While a wide variety of tire sizes are available to fit the many different vehicles in use today, almost every tire size can be used on more than one vehicle. This means the vehicle manufacturers are the ones that ultimately determine the tire inflation pressures they believe best fine-tune the tires’ capabilities to their specific vehicle makes and models.
The pounds per square inch (psi) pressure number branded on the tire’s sidewall shows the maximum cold inflation pressure that specific tire is rated to hold at the tires maximum load capacity. The tire’s maximum pressure is rarely the correct pressure for every vehicle which the tire can be used on, almost all vehicle manufacturers’ recommended tire inflation pressures are less than the tires’ maximum pressure.
When checking and adjusting tire inflation pressures, the “correct” inflation pressures are those provided by the vehicle manufacturer for the vehicle, not the “maximum” pressure found on the tire’s sidewall. The vehicle manufacturer’s pressure recommendation can be found on the vehicle’s tire information label, as well as in the vehicle owner’s manual.
Beginning in 2003, vehicle manufacturers were required to place tire information labels in a standardized location and follow a common format. The tire information labels identify the Original Equipment tire sizes and inflation pressures (including the spare), along with the vehicle weight capacity.
The label on new vehicles must now be located on the driver’s side doorjamb (called the “B-pillar”). If a vehicle does not have a B-pillar, then the placard is to be placed on the rear edge of the driver’s door. And if the vehicle does not have a B-pillar and the driver’s door edge is too narrow, the placard is to be affixed on an inward facing surface next to the driver’s seating position.
In addition to providing the Original Equipment tire size and recommended inflation pressure, vehicle manufacturers must also identify vehicle load capacity with the following sentence: “The combined weight of occupants and cargo should never exceed XXXX pounds.”
Following this vehicle load capacity information is important. For example, it would be easy to exceed a five passenger SUV’s rated vehicle weight capacity by having additional passengers riding in the vehicle’s rear “cargo area” and placing the luggage on a rooftop carrier.

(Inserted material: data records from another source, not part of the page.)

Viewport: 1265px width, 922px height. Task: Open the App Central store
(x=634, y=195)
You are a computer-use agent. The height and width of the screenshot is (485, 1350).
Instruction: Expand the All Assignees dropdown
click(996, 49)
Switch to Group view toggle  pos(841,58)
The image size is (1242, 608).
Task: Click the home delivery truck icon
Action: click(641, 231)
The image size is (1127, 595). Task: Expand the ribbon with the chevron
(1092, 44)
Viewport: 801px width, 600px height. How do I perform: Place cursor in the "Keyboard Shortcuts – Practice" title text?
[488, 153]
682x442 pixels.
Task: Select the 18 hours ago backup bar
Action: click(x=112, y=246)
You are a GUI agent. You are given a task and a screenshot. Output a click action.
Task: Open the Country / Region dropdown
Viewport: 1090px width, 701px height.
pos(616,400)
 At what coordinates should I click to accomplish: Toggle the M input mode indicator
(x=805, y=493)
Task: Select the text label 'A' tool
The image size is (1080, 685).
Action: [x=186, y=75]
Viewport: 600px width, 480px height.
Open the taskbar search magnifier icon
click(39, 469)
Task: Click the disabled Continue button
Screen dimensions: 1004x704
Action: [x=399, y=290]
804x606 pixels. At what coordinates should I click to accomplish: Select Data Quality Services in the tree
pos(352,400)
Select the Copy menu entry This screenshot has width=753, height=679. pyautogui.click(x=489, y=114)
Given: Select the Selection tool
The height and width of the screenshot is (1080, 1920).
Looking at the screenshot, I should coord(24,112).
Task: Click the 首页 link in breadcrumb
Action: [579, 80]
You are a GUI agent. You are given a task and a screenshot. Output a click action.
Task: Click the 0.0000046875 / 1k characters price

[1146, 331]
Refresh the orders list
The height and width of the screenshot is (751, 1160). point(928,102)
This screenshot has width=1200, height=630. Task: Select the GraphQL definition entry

Additionally, new vehicle owner’s manuals must also address the following five subject areas: tire labeling, recommended tire inflation pressure, glossary of tire terms, tire care, and vehicle load limits. Vehicle manufacturers can also list alternate tire pressures based on load and/or speed in the owner’s manuals.
For vehicles produced between 1968 and 2003, the original tires size(s) and inflation pressures (including the spare) are listed on a vehicle label (sometimes alternate pressures based on load and/or speed conditions are also provided).
Earlier labels can typically be found on:
- The driver-side door or doorjamb
- Rear passenger doorjamb of Ford sedans
- Fuel filler door
- Glove box or center console door
- The engine compartment
Many manufacturers also list the recommended tire pressure in the vehicle’s owner’s manual (sometimes along with alternate pressures based on load and/or speed).
Tire pressure must be checked with a quality air gauge as the inflation pressure cannot be estimated by just looking at the tire.